The response should contain all of the data below, reproduced exactly, and no pictures.

The records
- - -
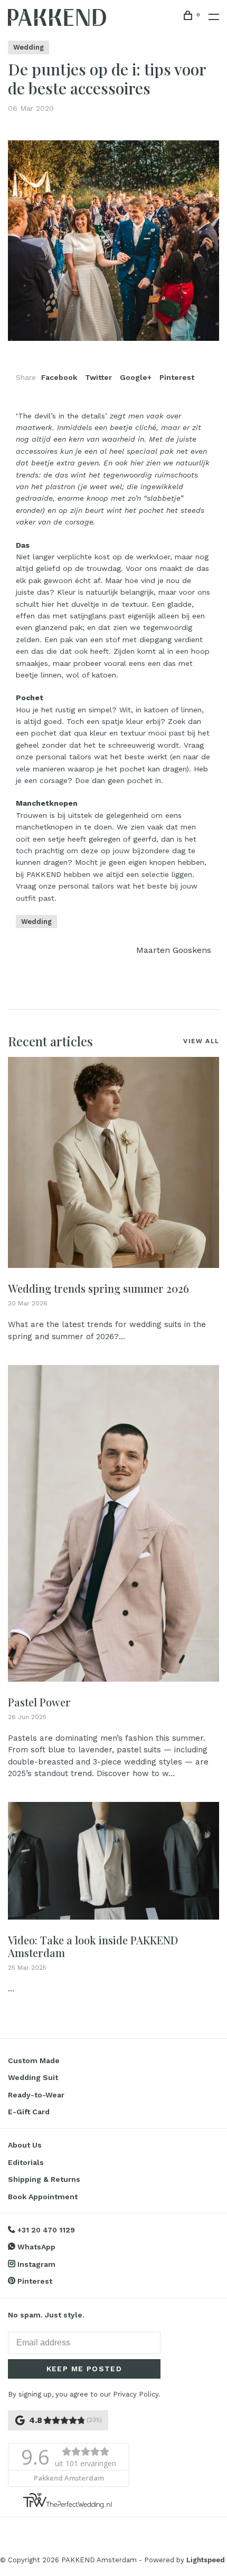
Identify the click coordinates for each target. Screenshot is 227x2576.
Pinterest (176, 377)
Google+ (136, 377)
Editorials (26, 2162)
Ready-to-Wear (36, 2095)
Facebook (59, 377)
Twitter (98, 377)
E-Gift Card (29, 2111)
- - -
Output of the exercise
Identify the click coordinates for each target. Screenshot is 227x2576.
Pinterest (176, 377)
Google+ (136, 377)
Editorials (26, 2162)
Ready-to-Wear (36, 2095)
Facebook (59, 377)
Twitter (98, 377)
E-Gift Card (29, 2111)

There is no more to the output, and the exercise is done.